I suffer bad from anxiety attacks but had no problem on test,deca,dbol and masteron.

Tren however did wreck me straight after I'd jabbed it but battled through and the results where worth feeling like death for.... Except for the acne afterwards


----------



## Guest (Jul 3, 2012)

think there definitely should be a sticky about mental health problems surrounding steroid use. for depression and anxiety, like there is about fertility issues. quite a common question about steroids and anxiety/depression, could help alot of people. many more people than you think have similar problems to yourself


----------



## bigD29 (Jun 30, 2012)

BigAndy said:


> think there definitely should be a sticky about mental health problems surrounding steroid use. for depression and anxiety, like there is about fertility issues. quite a common question about steroids and anxiety/depression, could help alot of people. *many more people than you think have similar problems to yourself*


Well that at least is a relief. I just don't know what to cycle. My last 2 test cycles were both cut short. Test prop after just 2 weeks and Test E after 6 . Just wondering now if theres something more mild that would suit me. Thing is Ive ran loads of Test /Deca cycles before with no problem up until recently - made me wonder if its high BP?

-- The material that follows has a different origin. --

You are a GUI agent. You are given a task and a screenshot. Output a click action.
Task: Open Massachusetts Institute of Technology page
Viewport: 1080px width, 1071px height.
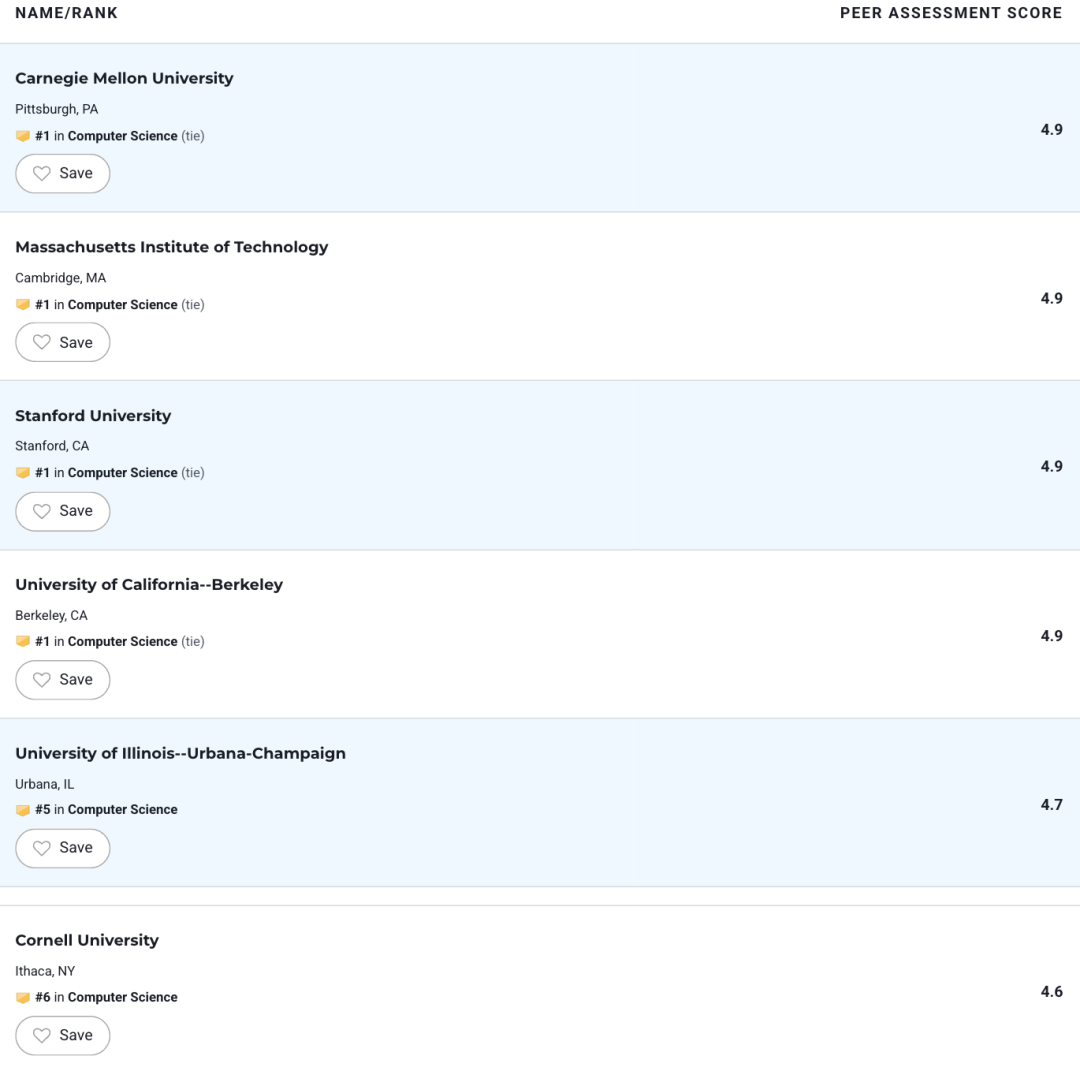click(172, 247)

Thinking maybe Primo or Masteron? Maybe Var would be more suited. Whats you reckon is the best choice?


----------



## Guest (Jul 3, 2012)

i doubt its high BP, could be, only way to know is get it checked. like i said its too individualistic to set guidelines, i wish i could tell you what to take, and what would or wouldn't make you anxious. i have had anxiety for a long time, and tried various types of steroids, and i can only tell you my experience, this does not necessarily mean it will affect you the same way. IMO, primo-too expensive, and if its ugl f**k knows what your getting. masteron- i was fine anxiety wise, but people will tell you it made them anxious, and then when you take it you will have this preconceived notion that masteron will make you anxious, and hey presto, here comes your anxiety. anavar- nothing special, people will say as its dht based prone to cause anxiety. The best choice is test. TEST IS BEST. For EVERYTHING! Gains, strength, sex drive, anxiety reduction.I take nothing else anymore, spent alot of time trying everything, and worrying about what would or wouldnt give me anxiety. IMO test will not give you anxiety, as long as estro is in check.Just build up nice and steady, get pharma grade so you know what your getting, keep estro in check with blood test, use arimidex to control estro. nothing fancy, f**k deca, tren, eq, oxys,dbol,anavar,primo, they have their place, but when youve got anxiety, and want a good cycle. TEST!


----------



## BB_999 (Feb 20, 2006)

bigD29 said:


> Well that at least is a relief. I just don't know what to cycle. My last 2 test cycles were both cut short. Test prop after just 2 weeks and Test E after 6 . Just wondering now if theres something more mild that would suit me. Thing is Ive ran loads of Test /Deca cycles before with no problem up until recently - made me wonder if its high BP?
> 
> Thinking maybe Primo or Masteron? Maybe Var would be more suited. Whats you reckon is the best choice?


Whatever you decide to run, a low dose Test base is a must IMO. It actually acts as an antidote to anxiety IME.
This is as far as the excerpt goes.